Capelania e Psicologia do HAP desenvolvem projeto de acolhimento emocional para colaboradores


Há mais de dois anos quando a pandemia de Covid-19 começou, o Hospital Adventista do Pênfigo (HAP) passou a atuar na linha de frente através de parceria com o estado e o município para disponibilizar leitos a pacientes em tratamento contra a doença. Nesse período, colaboradores das áreas assistenciais passaram a viver, mais do que nunca, uma vida dedicada à profissão e, não por escolha própria, mas pela demanda de serviço, fizeram do hospital o seu segundo lar.

Depois do início da vacinação e com a queda nos números de casos, o tempo já não é tão escasso, mas o período intenso vivido no auge da pandemia deixou sinais no emocional. Pensando nisso, o departamento de Capelania do HAP, em parceria com o setor de Psicologia deu início ao projeto “Cuidando do Cuidador”, é o que explica Claudiney Duarte, capelão da instituição e idealizador do programa. “Eu percebi a necessidade de ter uma psicóloga atuando em nosso hospital, especialmente quando pensava nos funcionários das áreas assistenciais, que assim como em qualquer outro ambiente prestador de serviços na área da Saúde, acabaram se sobrecarregando durante a pandemia. Acredito que é muito importante que esses colaboradores tenham, de fato, um profissional que entenda as necessidades emocionais deles e os acolha”, pontua.

O primeiro dia do projeto abordou o tema
“Falar para ser acolhido, acolher para poder falar”.

A psicóloga da instituição, Gabriela Cayres, explica que a ideia é que o projeto aconteça uma vez por semana e, entre outras coisas, tem como principal objetivo aliviar a sobrecarga e tensão que esses profissionais adquirem naturalmente por conta do trabalho. “O programa terá formato de dinâmica, sempre com um tema para reflexão. Os objetivos são: acolher, oferecer uma escuta empática, estreitar os laços entre os colaboradores, desenvolver o autoconhecimento e promover a saúde mental”, conta.

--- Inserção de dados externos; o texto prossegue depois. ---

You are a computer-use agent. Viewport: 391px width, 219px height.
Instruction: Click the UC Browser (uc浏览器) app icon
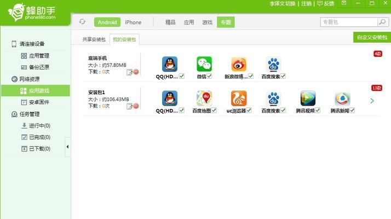[x=239, y=98]
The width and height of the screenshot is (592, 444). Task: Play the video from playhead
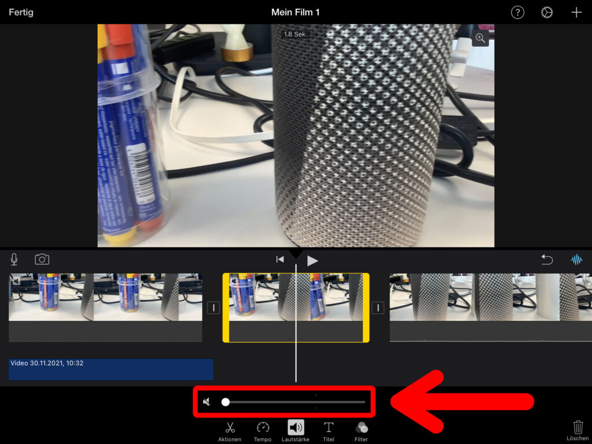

O projeto foi desenvolvido para alcançar os colaboradores das áreas assistenciais da instituição.

Na última segunda-feira (6) aconteceu o primeiro dia do programa com o tema “falar para ser acolhido, acolher para poder falar”. Segundo Cayres, a escolha do tema foi justamente para estimular os colaboradores das áreas assistenciais a expressar como se sentem através do diálogo. “Na correria do dia a dia do trabalho não falamos como nos sentimos e não nos permitimos ouvir sobre como o outro se sente. Então, a intenção foi despertar nos colaboradores a iniciativa de não guardar o sentimento e, ao mesmo tempo, ter empatia e sensibilidade para poder perceber as necessidades dos seus colegas. Os colaboradores escolhidos para o projeto são aqueles que lidam diariamente e diretamente com os pacientes, seja cuidando, limpando, ou ouvindo sobre o que eles precisam”, esclarece.

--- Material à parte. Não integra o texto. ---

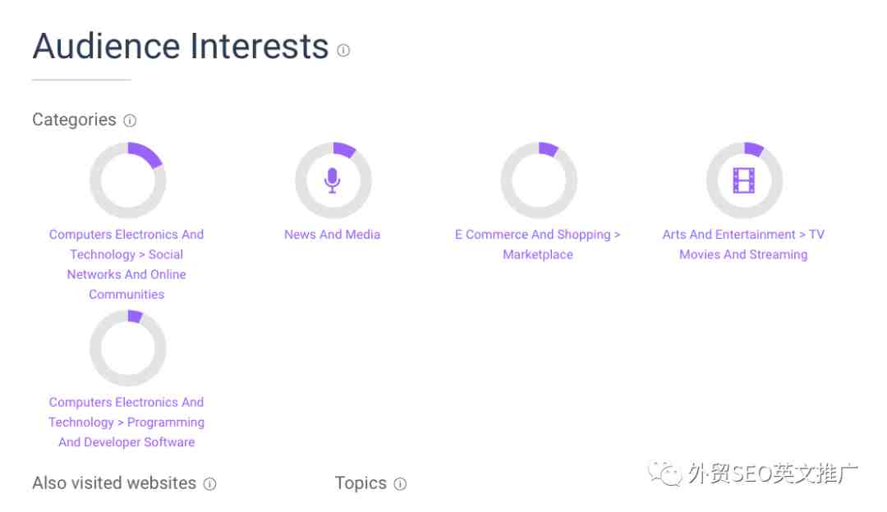
Task: Open E Commerce And Shopping Marketplace link
Action: [x=537, y=245]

Para o idealizador do projeto a iniciativa foi pensada para atender às necessidades emocionais de profissionais que lidam diariamente com o cuidado do outro. Por isso, é fundamental que eles sejam reconhecidos por sua importância, sintam segurança em compartilhar seus anseios e descubram ali um meio seguro para que seus sentimentos sejam acolhidos. “A ideia é que eles consigam ter um diálogo aberto sobre suas emoções e possam experimentar uma espécie de terapia em grupo, mas alcançando as necessidades individuais dos colaboradores”, ressalta Claudiney.

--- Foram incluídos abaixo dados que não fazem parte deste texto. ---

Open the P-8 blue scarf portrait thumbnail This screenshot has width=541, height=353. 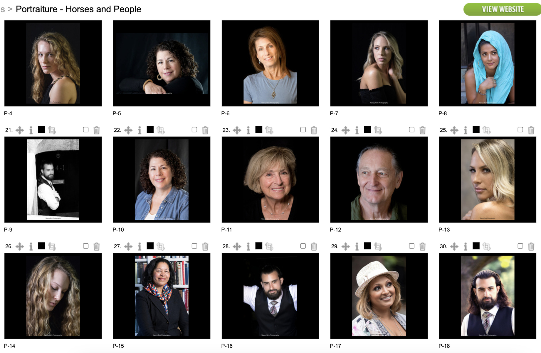click(488, 63)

O programa acontecerá semanalmente nas duas unidades: matriz e centro e é voltado para colaboradores das áreas assistenciais como enfermeiro(a), médico(a), técnico(a) de enfermagem, colaborador(a) da limpeza, SND e farmacêuticos. Para os que participarem do projeto haverá o sorteio de uma cesta café da manhã, como forma de contemplar e incentivar a participação dos profissionais no projeto desenvolvido especialmente para eles.